Domenica 30 settembre , in piazza Aldo Moro a Treviso, e domenica 14 ottobre, in piazza delle Erbe a Padova, medici e tecnici audioprotesisti offriranno controlli gratuiti dell’udito per sensibilizzare i cittadini ad una nuova cultura della prevenzione e promuovere la salute dei cittadini.

“La Regione Veneto ha sposato da più anni questa campagna, giunta ormai alla nona edizione – ha dichiarato l’assessore Manuela Lanzarin, presentando oggi gli appuntamenti veneti di ‘Nonno Ascoltami’ insieme a Corrado Canovi, segretario dell’Associazione europea audioprotesisti, ai professor iAlessandro Martini, direttore dell’Otorinolaringoiatria del’azineda ospedaliera di Padova,  e Cosimo de Filippis, direttore della Scuola di specializzazione in Audiologia e Foniatria dell’Università di Padova  a Treviso, e a Virginia Gigante, referente nazionale di “Nonno Ascoltami! – Udito Italia Onlus” – perché l’ipoacusia è molto più diffusa di quanto si possa pensare ed è un problema sociale, perché mette a repentaglio la capacità di relazione, incrina l’autostima, produce isolamento e marginalità. La prevenzione è l’arma più efficace per affrontare in maniera tempestiva i problemi uditivi, in particolare della popolazione anziana. Portare l’ospedale in piazza, con gli screening e le attività di sensibilizzazione di ‘Nonno ascoltami’, significa superare lo stigma sociale che accompagna l’ipoacusia e raggiungere le persone più fragili, coloro che hanno difficoltà economiche e sociali nell’accedere alle cure”.

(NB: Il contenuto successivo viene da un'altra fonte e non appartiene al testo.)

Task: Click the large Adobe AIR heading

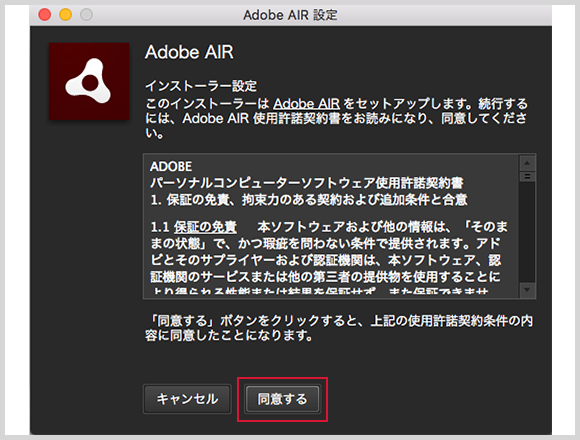Action: pos(189,52)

L’edizione 2018 della campagna, che ha  come testimonial l’attore Lino Banfi, coinvolge gli ospedali di 33 città, in 16 regioni, con 150 medici specialisti e 300 tecnici dell’udito che per un’intera giornata saranno in piazza a disposizione dei cittadini, nelle tende messe a disposizione da Croce Rossa e Misericordie, grazie anche al lavoro di mille volontari e di 13 partner tecnici. Lo scorso anno sono stati effettuati 15 mila controlli preventivi.

Le piazze di “Nonno Ascoltami!” saranno anche momento di festa per l’intera famiglia: oltre ai controlli dell’udito, infatti, ci saranno associazioni sportive e ludiche per una giornata di giochi, sport e divertimento per tutte le fasce di età, con attività e consigli dedicati alla salute.

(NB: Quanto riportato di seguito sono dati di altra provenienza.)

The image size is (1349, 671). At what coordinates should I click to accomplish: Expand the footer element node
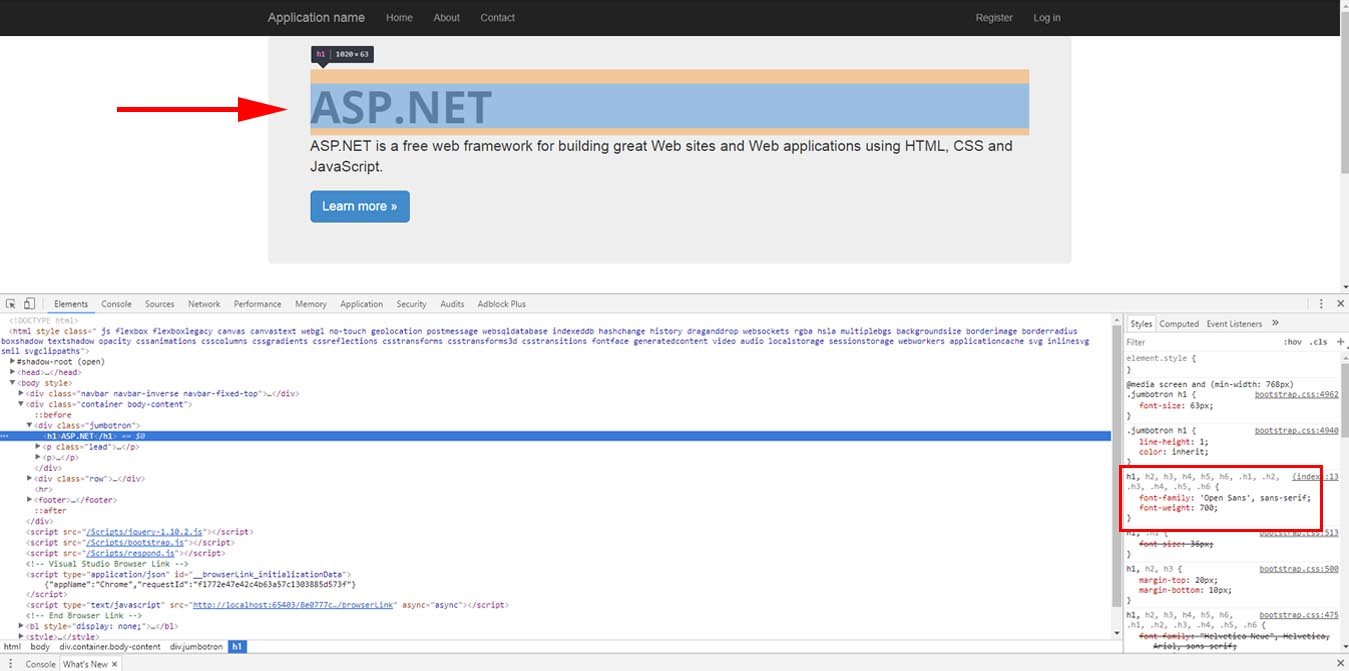coord(30,500)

“In Veneto le persone con problemi di udito sono oltre 600 mila, in Italia si calcola siano 7 milioni– hanno spiegato i professori Martini e de Filippis, responsabili dei due centri veneti (Padova e Treviso) di formazione che formano almeno la metà dei tecnici audioprotesisti in Italia – e per un terzo sono ultrasessantacinquenni. Il problema sta nel tempo che intercorre tra i primi sintoni e la prima visita audiometrica: in media passano 5-7 anni, un tempo troppo lungo che deteriora le relazioni sociali della persona e le sue capacità cognitive e ipoteca le possibilità di cura, causando alti costi sociali”.

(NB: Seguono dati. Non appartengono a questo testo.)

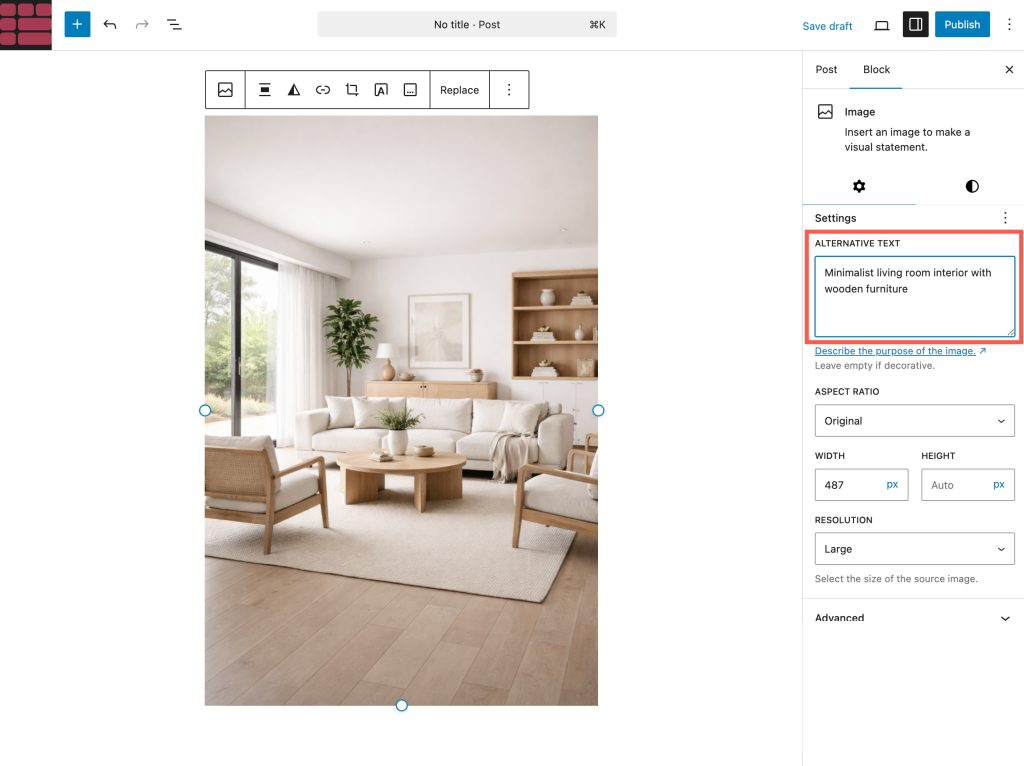
Task: Open the Resolution dropdown showing Large
Action: pyautogui.click(x=914, y=549)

“Il nostro impegno – hanno sottolineato Virginia Gigante, portavoce di “Nonno Ascoltami! – Udito Italia Onlus” e il segretario dell’Associazione europea audioprotesisti Corrado Canovi – è quello di avvicinare la sanità alla gente. Negli anni le nostre campagne sono cresciute enormemente, a dimostrazione che la gente ha bisogno di essere informata correttamente. L’udito è un senso molto importante, eppure spesso viene sottovalutato; così ogni giorno rischiamo di comprometterlo con comportamenti scorretti. Infine, una raccomandazione utile: è sconsigliabile ricorrere a soluzioni improvvisate o peggio al fai-da te. È sempre necessaria una visita dall’otorinolaringoiatra o dall’audioprotesista, i soli specialisti davvero in grado di individuare la causa della perdita uditiva e stabilire la soluzione più efficace”.